### Excerpted passage

Perhaps lost in the shadow of high-profile Xbox launch games like Halo, Dead Or Alive 3 and Project Gotham Racing, the unusual platform/racing hybrid Mad Dash was a reasonably well-hyped game but a relative dud upon release. It's a game that takes characters reminiscent of sly cartoon creations like Pinky And The Brain—sarcastic, mildly vulgar, and (at least in theory) catering as much to an adult audience as they do children—and tosses them into a world that borrows heavily from modern 3D platformers such as Banjo-Kazooie and Jax And Daxter while incorporating racing elements such as those found in Mario Kart. Unique, yes—and fairly clever as well, but still too caught up in platforming conventions to be compelling. And although the game is certainly different and well designed enough to be engaging for a while, its shortcomings—including a major design issue Ill mention later—hamper the experience too much to let its accomplishments outweigh them.

The characters are like Warner Bros. characters infused with the crudeness and dry wit of a Matt Groening creation. Scatological humor, though, is (at least in this writers opinion) not humorous by default, and some of the more crude lines in the game lack panache and come off flat. Still, the characters are amusing and the thin but light-hearted plot sets a nice backdrop for the action. The characters have different special abilities that give them unique advantages in the game and allow them to access parts of the levels that other characters cannot. You choose from an initially small list of characters and build a team as the game progresses, ideally varying your character selection based on their abilities.

######

Stated task A: Please list every video game title the Mad Dash review mentions, other than Mad Dash itself.
Stated task B:
Answer these questions from the Mad Dash review:
(i) Which cartoon is named as an example of the sly creations the game's characters are reminiscent of?
(ii) Whose creation supplies the crudeness and dry wit the characters are said to be infused with?
(iii) Besides giving unique advantages, what do the characters' special abilities let them reach?

### Provided material

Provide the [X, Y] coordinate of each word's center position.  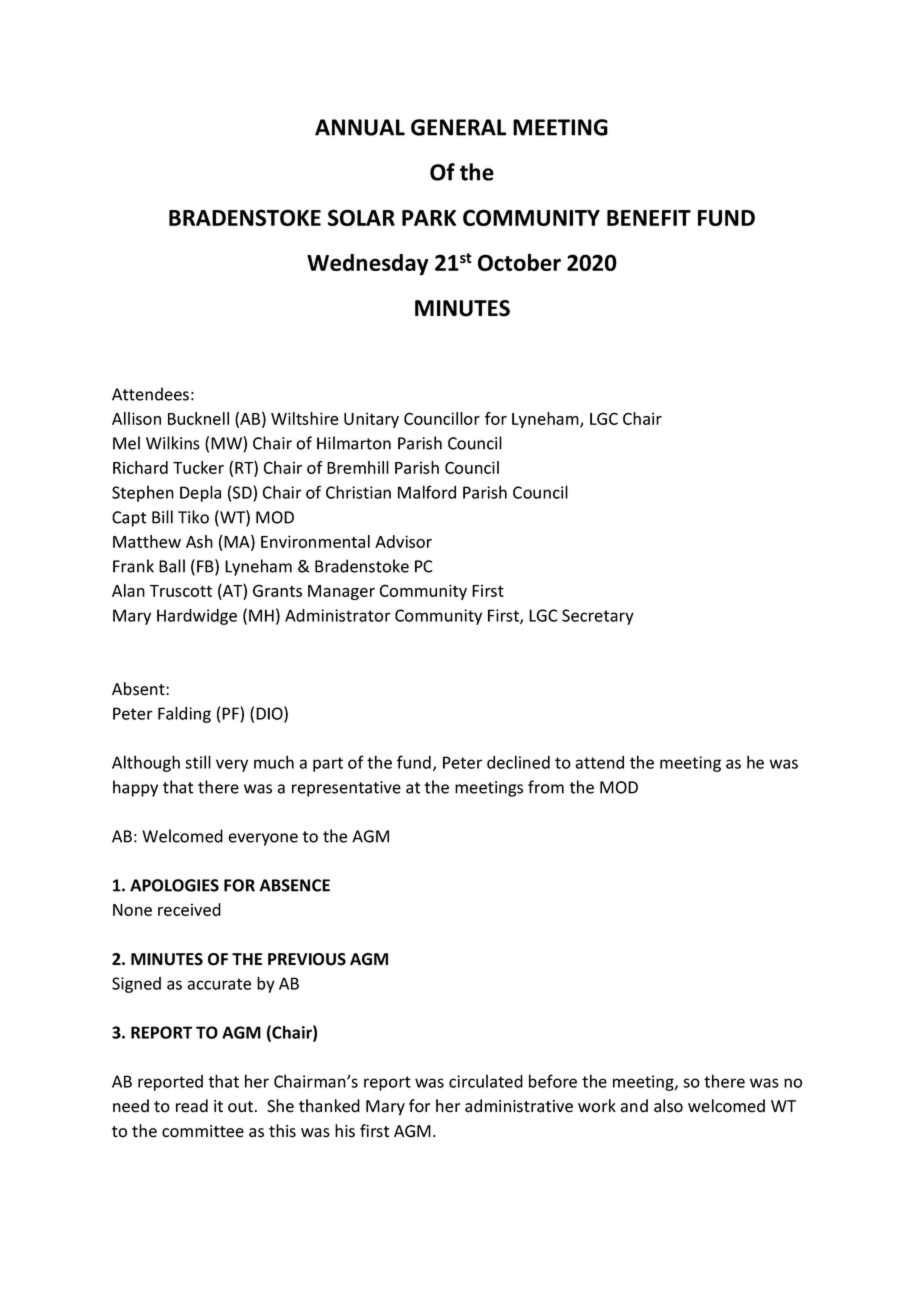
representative [346, 789]
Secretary [598, 617]
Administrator [338, 615]
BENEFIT [649, 218]
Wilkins [173, 443]
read [192, 1106]
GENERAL [458, 127]
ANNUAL [360, 127]
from [546, 787]
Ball [172, 566]
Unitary [371, 420]
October [519, 262]
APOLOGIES [174, 885]
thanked [329, 1106]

######

Problem solution A:
Halo
Dead Or Alive 3
Project Gotham Racing
Banjo-Kazooie
Jax And Daxter
Mario Kart

Problem solution B:
(i) Pinky And The Brain
(ii) Matt Groening's
(iii) Parts of the levels that other characters cannot access